▶ **EXERCISE**: Your response should give back each record exactly, word for word.

▶ **DATA TO EXAMINE**:
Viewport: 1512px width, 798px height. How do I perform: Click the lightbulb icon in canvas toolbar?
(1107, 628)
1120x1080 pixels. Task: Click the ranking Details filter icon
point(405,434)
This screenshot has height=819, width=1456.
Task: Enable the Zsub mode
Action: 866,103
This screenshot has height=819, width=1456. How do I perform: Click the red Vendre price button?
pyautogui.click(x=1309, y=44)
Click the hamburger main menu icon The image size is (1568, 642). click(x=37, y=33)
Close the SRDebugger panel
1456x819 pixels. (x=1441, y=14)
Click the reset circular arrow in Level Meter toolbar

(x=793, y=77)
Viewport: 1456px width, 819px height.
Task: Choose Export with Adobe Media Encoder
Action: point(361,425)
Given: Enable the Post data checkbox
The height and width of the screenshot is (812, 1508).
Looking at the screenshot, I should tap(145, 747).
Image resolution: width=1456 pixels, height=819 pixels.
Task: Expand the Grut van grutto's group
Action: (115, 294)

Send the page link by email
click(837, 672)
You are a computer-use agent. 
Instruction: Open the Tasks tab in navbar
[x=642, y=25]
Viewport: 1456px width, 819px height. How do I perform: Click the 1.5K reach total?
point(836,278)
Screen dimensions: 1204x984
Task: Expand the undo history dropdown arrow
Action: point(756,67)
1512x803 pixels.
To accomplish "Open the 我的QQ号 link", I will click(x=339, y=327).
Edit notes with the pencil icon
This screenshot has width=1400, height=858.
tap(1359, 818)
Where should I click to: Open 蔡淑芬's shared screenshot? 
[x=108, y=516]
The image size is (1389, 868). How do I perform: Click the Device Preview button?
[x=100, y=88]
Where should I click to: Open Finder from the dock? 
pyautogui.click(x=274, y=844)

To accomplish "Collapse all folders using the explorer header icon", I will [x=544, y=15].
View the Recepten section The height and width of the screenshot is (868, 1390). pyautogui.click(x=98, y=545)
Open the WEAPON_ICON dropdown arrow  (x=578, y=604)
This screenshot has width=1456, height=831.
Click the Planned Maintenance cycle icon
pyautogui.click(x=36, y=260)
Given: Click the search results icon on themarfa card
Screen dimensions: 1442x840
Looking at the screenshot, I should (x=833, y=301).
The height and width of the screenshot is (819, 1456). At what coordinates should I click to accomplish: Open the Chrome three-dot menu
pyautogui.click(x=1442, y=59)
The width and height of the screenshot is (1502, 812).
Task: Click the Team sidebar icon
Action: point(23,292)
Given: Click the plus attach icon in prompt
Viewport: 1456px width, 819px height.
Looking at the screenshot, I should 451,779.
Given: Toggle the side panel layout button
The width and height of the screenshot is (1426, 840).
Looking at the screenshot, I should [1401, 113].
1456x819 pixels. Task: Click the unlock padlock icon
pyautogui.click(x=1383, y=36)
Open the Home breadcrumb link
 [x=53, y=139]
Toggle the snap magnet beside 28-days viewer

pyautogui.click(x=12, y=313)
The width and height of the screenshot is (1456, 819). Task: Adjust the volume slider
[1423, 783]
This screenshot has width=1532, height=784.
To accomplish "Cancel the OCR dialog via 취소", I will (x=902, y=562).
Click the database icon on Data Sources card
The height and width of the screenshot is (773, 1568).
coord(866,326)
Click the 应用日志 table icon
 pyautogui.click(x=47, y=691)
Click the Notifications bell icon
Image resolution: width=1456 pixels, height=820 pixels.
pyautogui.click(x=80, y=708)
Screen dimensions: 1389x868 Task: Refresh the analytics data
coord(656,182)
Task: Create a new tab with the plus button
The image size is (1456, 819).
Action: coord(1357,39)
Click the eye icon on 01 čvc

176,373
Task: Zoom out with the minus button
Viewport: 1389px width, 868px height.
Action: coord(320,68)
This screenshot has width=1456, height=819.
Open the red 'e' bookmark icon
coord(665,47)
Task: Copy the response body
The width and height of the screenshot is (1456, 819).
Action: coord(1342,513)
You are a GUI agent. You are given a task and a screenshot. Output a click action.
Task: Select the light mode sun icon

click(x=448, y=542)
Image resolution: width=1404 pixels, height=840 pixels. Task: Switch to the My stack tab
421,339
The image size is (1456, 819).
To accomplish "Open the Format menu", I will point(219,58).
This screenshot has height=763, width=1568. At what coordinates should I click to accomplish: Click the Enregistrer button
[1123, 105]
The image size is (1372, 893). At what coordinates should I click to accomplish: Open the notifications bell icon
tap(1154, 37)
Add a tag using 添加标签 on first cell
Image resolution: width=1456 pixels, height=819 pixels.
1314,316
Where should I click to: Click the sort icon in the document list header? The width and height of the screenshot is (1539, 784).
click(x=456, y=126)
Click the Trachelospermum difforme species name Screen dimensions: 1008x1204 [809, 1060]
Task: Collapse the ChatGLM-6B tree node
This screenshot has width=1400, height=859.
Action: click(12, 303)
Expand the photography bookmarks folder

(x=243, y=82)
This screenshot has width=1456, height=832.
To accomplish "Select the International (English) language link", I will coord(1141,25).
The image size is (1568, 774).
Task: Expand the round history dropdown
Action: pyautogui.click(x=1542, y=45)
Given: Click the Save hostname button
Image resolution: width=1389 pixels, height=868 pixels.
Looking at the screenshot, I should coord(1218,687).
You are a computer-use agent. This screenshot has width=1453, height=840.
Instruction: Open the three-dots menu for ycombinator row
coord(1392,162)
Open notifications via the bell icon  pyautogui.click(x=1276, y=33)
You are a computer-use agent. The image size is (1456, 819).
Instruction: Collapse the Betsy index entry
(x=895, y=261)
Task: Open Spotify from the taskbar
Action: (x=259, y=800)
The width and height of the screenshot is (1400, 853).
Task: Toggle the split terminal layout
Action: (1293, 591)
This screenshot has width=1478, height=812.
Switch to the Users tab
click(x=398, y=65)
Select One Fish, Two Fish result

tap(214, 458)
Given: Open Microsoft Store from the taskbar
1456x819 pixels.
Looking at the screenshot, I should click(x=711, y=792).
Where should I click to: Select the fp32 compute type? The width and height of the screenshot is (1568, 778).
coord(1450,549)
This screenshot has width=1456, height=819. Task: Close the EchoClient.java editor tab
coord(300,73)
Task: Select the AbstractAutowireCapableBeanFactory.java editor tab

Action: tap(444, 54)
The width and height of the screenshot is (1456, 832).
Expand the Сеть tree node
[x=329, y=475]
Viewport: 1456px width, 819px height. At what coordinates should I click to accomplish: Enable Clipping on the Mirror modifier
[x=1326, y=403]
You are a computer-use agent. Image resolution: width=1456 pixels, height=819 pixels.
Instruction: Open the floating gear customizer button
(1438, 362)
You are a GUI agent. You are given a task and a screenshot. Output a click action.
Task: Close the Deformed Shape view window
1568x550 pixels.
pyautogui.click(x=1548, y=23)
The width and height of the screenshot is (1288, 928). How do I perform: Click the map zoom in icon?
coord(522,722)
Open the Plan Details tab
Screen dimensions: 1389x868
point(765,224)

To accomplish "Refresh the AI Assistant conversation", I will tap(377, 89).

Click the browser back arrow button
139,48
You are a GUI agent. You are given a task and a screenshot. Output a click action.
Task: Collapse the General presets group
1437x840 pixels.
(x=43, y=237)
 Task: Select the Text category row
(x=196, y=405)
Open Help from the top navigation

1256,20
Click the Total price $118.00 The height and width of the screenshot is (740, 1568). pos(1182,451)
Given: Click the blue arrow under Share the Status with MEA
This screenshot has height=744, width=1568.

▶ **SOLUTION TO THE EXERCISE**:
Viewport: 1512px width, 798px height. How do I perform: Click the lightbulb icon in canvas toolbar?
(1107, 628)
1120x1080 pixels. Task: Click the ranking Details filter icon
point(405,434)
This screenshot has height=819, width=1456.
Task: Enable the Zsub mode
Action: 866,103
This screenshot has height=819, width=1456. How do I perform: Click the red Vendre price button?
pyautogui.click(x=1309, y=44)
Click the hamburger main menu icon The image size is (1568, 642). click(x=37, y=33)
Close the SRDebugger panel
1456x819 pixels. (x=1441, y=14)
Click the reset circular arrow in Level Meter toolbar

(x=793, y=77)
Viewport: 1456px width, 819px height.
Task: Choose Export with Adobe Media Encoder
Action: point(361,425)
Given: Enable the Post data checkbox
The height and width of the screenshot is (812, 1508).
Looking at the screenshot, I should tap(145, 747).
Image resolution: width=1456 pixels, height=819 pixels.
Task: Expand the Grut van grutto's group
Action: (115, 294)

Send the page link by email
click(837, 672)
You are a computer-use agent. 
Instruction: Open the Tasks tab in navbar
[x=642, y=25]
Viewport: 1456px width, 819px height. How do I perform: Click the 1.5K reach total?
point(836,278)
Screen dimensions: 1204x984
Task: Expand the undo history dropdown arrow
Action: point(756,67)
1512x803 pixels.
To accomplish "Open the 我的QQ号 link", I will click(x=339, y=327).
Edit notes with the pencil icon
This screenshot has width=1400, height=858.
tap(1359, 818)
Where should I click to: Open 蔡淑芬's shared screenshot? 
[x=108, y=516]
The image size is (1389, 868). How do I perform: Click the Device Preview button?
[x=100, y=88]
Where should I click to: Open Finder from the dock? 
pyautogui.click(x=274, y=844)

To accomplish "Collapse all folders using the explorer header icon", I will [x=544, y=15].
View the Recepten section The height and width of the screenshot is (868, 1390). pyautogui.click(x=98, y=545)
Open the WEAPON_ICON dropdown arrow  (x=578, y=604)
This screenshot has width=1456, height=831.
Click the Planned Maintenance cycle icon
pyautogui.click(x=36, y=260)
Given: Click the search results icon on themarfa card
Screen dimensions: 1442x840
Looking at the screenshot, I should (x=833, y=301).
The height and width of the screenshot is (819, 1456). At what coordinates should I click to accomplish: Open the Chrome three-dot menu
pyautogui.click(x=1442, y=59)
The width and height of the screenshot is (1502, 812).
Task: Click the Team sidebar icon
Action: point(23,292)
Given: Click the plus attach icon in prompt
Viewport: 1456px width, 819px height.
Looking at the screenshot, I should 451,779.
Given: Toggle the side panel layout button
The width and height of the screenshot is (1426, 840).
Looking at the screenshot, I should [1401, 113].
1456x819 pixels. Task: Click the unlock padlock icon
pyautogui.click(x=1383, y=36)
Open the Home breadcrumb link
 [x=53, y=139]
Toggle the snap magnet beside 28-days viewer

pyautogui.click(x=12, y=313)
The width and height of the screenshot is (1456, 819). Task: Adjust the volume slider
[1423, 783]
This screenshot has width=1532, height=784.
To accomplish "Cancel the OCR dialog via 취소", I will (x=902, y=562).
Click the database icon on Data Sources card
The height and width of the screenshot is (773, 1568).
coord(866,326)
Click the 应用日志 table icon
 pyautogui.click(x=47, y=691)
Click the Notifications bell icon
Image resolution: width=1456 pixels, height=820 pixels.
pyautogui.click(x=80, y=708)
Screen dimensions: 1389x868 Task: Refresh the analytics data
coord(656,182)
Task: Create a new tab with the plus button
The image size is (1456, 819).
Action: coord(1357,39)
Click the eye icon on 01 čvc

176,373
Task: Zoom out with the minus button
Viewport: 1389px width, 868px height.
Action: coord(320,68)
This screenshot has width=1456, height=819.
Open the red 'e' bookmark icon
coord(665,47)
Task: Copy the response body
The width and height of the screenshot is (1456, 819).
Action: coord(1342,513)
You are a GUI agent. You are given a task and a screenshot. Output a click action.
Task: Select the light mode sun icon

click(x=448, y=542)
Image resolution: width=1404 pixels, height=840 pixels. Task: Switch to the My stack tab
421,339
The image size is (1456, 819).
To accomplish "Open the Format menu", I will point(219,58).
This screenshot has height=763, width=1568. At what coordinates should I click to accomplish: Click the Enregistrer button
[1123, 105]
The image size is (1372, 893). At what coordinates should I click to accomplish: Open the notifications bell icon
tap(1154, 37)
Add a tag using 添加标签 on first cell
Image resolution: width=1456 pixels, height=819 pixels.
1314,316
Where should I click to: Click the sort icon in the document list header? The width and height of the screenshot is (1539, 784).
click(x=456, y=126)
Click the Trachelospermum difforme species name Screen dimensions: 1008x1204 [809, 1060]
Task: Collapse the ChatGLM-6B tree node
This screenshot has width=1400, height=859.
Action: click(12, 303)
Expand the photography bookmarks folder

(x=243, y=82)
This screenshot has width=1456, height=832.
To accomplish "Select the International (English) language link", I will coord(1141,25).
The image size is (1568, 774).
Task: Expand the round history dropdown
Action: pyautogui.click(x=1542, y=45)
Given: Click the Save hostname button
Image resolution: width=1389 pixels, height=868 pixels.
Looking at the screenshot, I should coord(1218,687).
You are a computer-use agent. This screenshot has width=1453, height=840.
Instruction: Open the three-dots menu for ycombinator row
coord(1392,162)
Open notifications via the bell icon  pyautogui.click(x=1276, y=33)
You are a computer-use agent. The image size is (1456, 819).
Instruction: Collapse the Betsy index entry
(x=895, y=261)
Task: Open Spotify from the taskbar
Action: (x=259, y=800)
The width and height of the screenshot is (1400, 853).
Task: Toggle the split terminal layout
Action: (1293, 591)
This screenshot has width=1478, height=812.
Switch to the Users tab
click(x=398, y=65)
Select One Fish, Two Fish result

tap(214, 458)
Given: Open Microsoft Store from the taskbar
1456x819 pixels.
Looking at the screenshot, I should click(x=711, y=792).
Where should I click to: Select the fp32 compute type? The width and height of the screenshot is (1568, 778).
coord(1450,549)
This screenshot has width=1456, height=819. Task: Close the EchoClient.java editor tab
coord(300,73)
Task: Select the AbstractAutowireCapableBeanFactory.java editor tab

Action: tap(444, 54)
The width and height of the screenshot is (1456, 832).
Expand the Сеть tree node
[x=329, y=475]
Viewport: 1456px width, 819px height. At what coordinates should I click to accomplish: Enable Clipping on the Mirror modifier
[x=1326, y=403]
You are a computer-use agent. Image resolution: width=1456 pixels, height=819 pixels.
Instruction: Open the floating gear customizer button
(1438, 362)
You are a GUI agent. You are given a task and a screenshot. Output a click action.
Task: Close the Deformed Shape view window
1568x550 pixels.
pyautogui.click(x=1548, y=23)
The width and height of the screenshot is (1288, 928). How do I perform: Click the map zoom in icon?
coord(522,722)
Open the Plan Details tab
Screen dimensions: 1389x868
point(765,224)

To accomplish "Refresh the AI Assistant conversation", I will tap(377, 89).

Click the browser back arrow button
139,48
You are a GUI agent. You are given a task and a screenshot. Output a click action.
Task: Collapse the General presets group
1437x840 pixels.
(x=43, y=237)
 Task: Select the Text category row
(x=196, y=405)
Open Help from the top navigation

1256,20
Click the Total price $118.00 The height and width of the screenshot is (740, 1568). pos(1182,451)
Given: Click the blue arrow under Share the Status with MEA
This screenshot has height=744, width=1568.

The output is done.